▸ **PAGE**
○ ○ ○ ○ ○ ○ ○

Maybe the last bar at the end of the world

Photo: Photo: Detroitblogger John, License: N/A

Photo: Detroitblogger John

The Dyer family inside their bar.

There are three drinkers on the barstools. Here at Dyer's Bar and Grill, that's a packed house. All three live in the apartments in this building, so this is literally their home bar. Besides, along this rough span of Gratiot Avenue between Connor and East McNichols, few strangers ever drop in anyway.

"Every now and then," says Jimmy Dyer, the 48-year-old owner and bartender. "They see a bar sign and there's no bars on Gratiot, so you have somebody going to a game downtown and they're like, 'What the hell is this? We didn't know you were here.'"

Dyer's is as barebones as it gets. If you want a beer you've got few choices. Apart from the Milwaukee's Best on tap for $1.25 a glass, there's Bud and Bud Light, and Miller and Miller Lite. That's it. Cans only, for $1.75. "They're safer," Dyer jokes. "You get hit in the head with a bottle, it hurts a little more."

There's no cable or satellite on the lone TV, so viewing rotates among a handful of meager options. Today it's Antiques Roadshow on PBS, which the drinkers eye with a resigned weariness, the kind you get from years of watching shows you'd rather not watch. The lights are kept dim, so it's hard to see the wall rug portraying dogs playing poker, or the vintage jukebox collecting dust in a dark corner, or the out-of-tune piano people played years ago. A beam of daylight pours in through the open door at the back, shining hard on the faces of the old-timers occupying stools along the bar.

○ ○ ○ ○ ○ ○ ○

▸ **MATERIAL SUPPLIED**

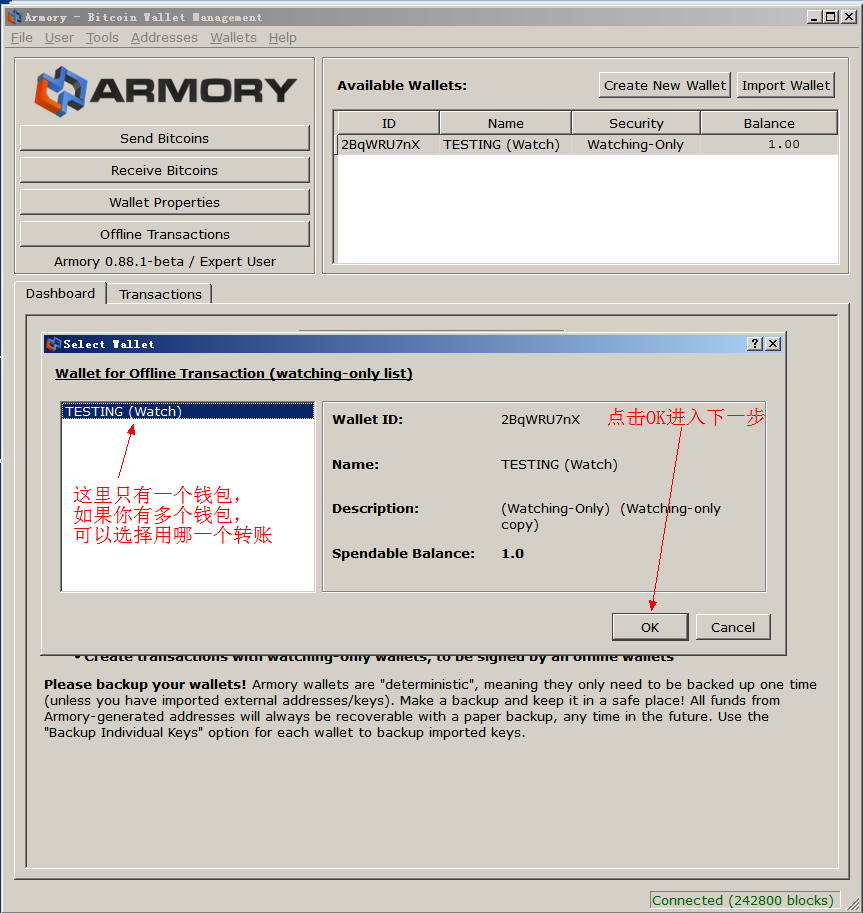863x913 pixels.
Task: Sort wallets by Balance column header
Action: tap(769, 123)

○ ○ ○ ○ ○ ○ ○

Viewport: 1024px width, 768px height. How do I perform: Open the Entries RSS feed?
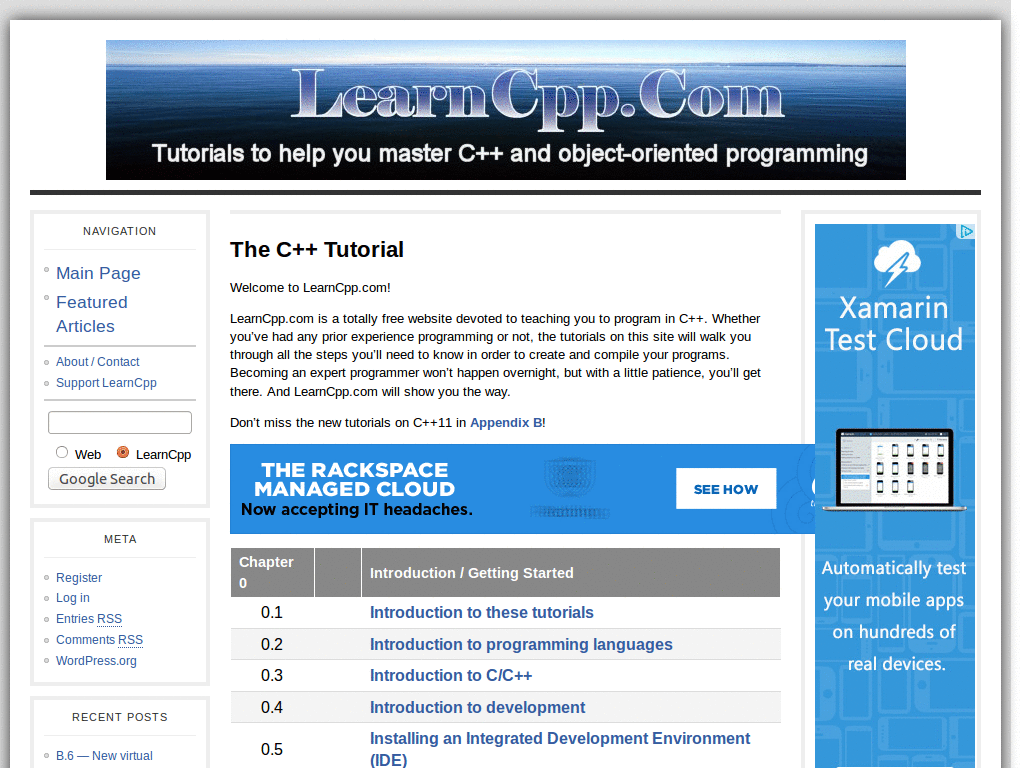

○ ○ ○ ○ ○ ○ ○

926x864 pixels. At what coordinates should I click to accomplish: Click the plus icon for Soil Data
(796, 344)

○ ○ ○ ○ ○ ○ ○

▸ **EXERCISES TO COMPLETE**
1/ What does a glass of Milwaukee's Best on tap cost, according to the article on Dyer's Bar and Grill?
2/ Name every beer the Dyer's Bar and Grill article says the bar offers.
3/ Pick up the Dyer's Bar and Grill article right after its final sentence.
The data comes from a separate source unrelated to the bar article.

▸ **RESULTS BY TASK**
1/ $1.25 a glass.

2/ Milwaukee's Best, Bud, Bud Light, Miller, Miller Lite

3/
This is the world Dyer supervises, day after day. "It's pretty much not tending bar, it's taking care of the old guys," he says of his job here. "It's kind of like adult foster care, in all honesty."

Dyer's is like the last outpost in a dying place. Bars once lined this stretch of Gratiot before their owners bailed for the suburbs and the drinkers followed.

Now this block is like an island. "We're kind of like a little pie in the middle of Detroit, like another Hamtramck or Highland Park," Dyer says, and then adds his bar is "kind of like the Wild West saloon where everybody meets up and does their thing."

The surrounding neighborhood is a mess — empty homes whose lawns have grown high after the spring rains, front-porch drug sales in plain sight, and groups of unemployed men loitering on street corners during working hours.

The family planted flowers out back and they keep their grass cut, making the property stand out. "You can actually tell when you come through, it's different here," Dyer says. He owns the whole building. The bar shares an address with a used appliance store and 10 apartments he rents to an odd assortment of mostly white, mostly poor, mostly older folks, many of whom grew up in the neighborhood and are the last holdouts, relieved they don't have to wander away from their island to have a beer in a bar.

For years, the family owned a restaurant across the street, then bought this bar in the late '70s, when it was called the Snow Owl and featured German-themed decor, including personal beer steins that hung on the wall for each regular.

Back then, crowds of nearby factory workers who wanted a burger and beer filled the place every day. Those workers, and their workplaces, are now long gone. So is the grill. A few years ago, city inspector demanded they put in an expensive ventilation system. That was the end of the meals.

It's a family bar in the truest sense. Dyer and his wife, nicknamed Snoopy, serve the drinks. Her father, known as Pops, spends his days on a stool at one end of the bar.

Their niece Debbie works here too sometimes, putting her 10-month-old son in the playpen that sits by the cooler. And the customers, usually the same faces they see going up and down the stairs to the apartments, are like family by virtue of familiarity.

Though the place hasn't turned a real profit in years, Dyer keeps the bar open year after year, because almost all his customers are his tenants, and he knows those customers have nowhere else to go. He's become their caretaker in a way.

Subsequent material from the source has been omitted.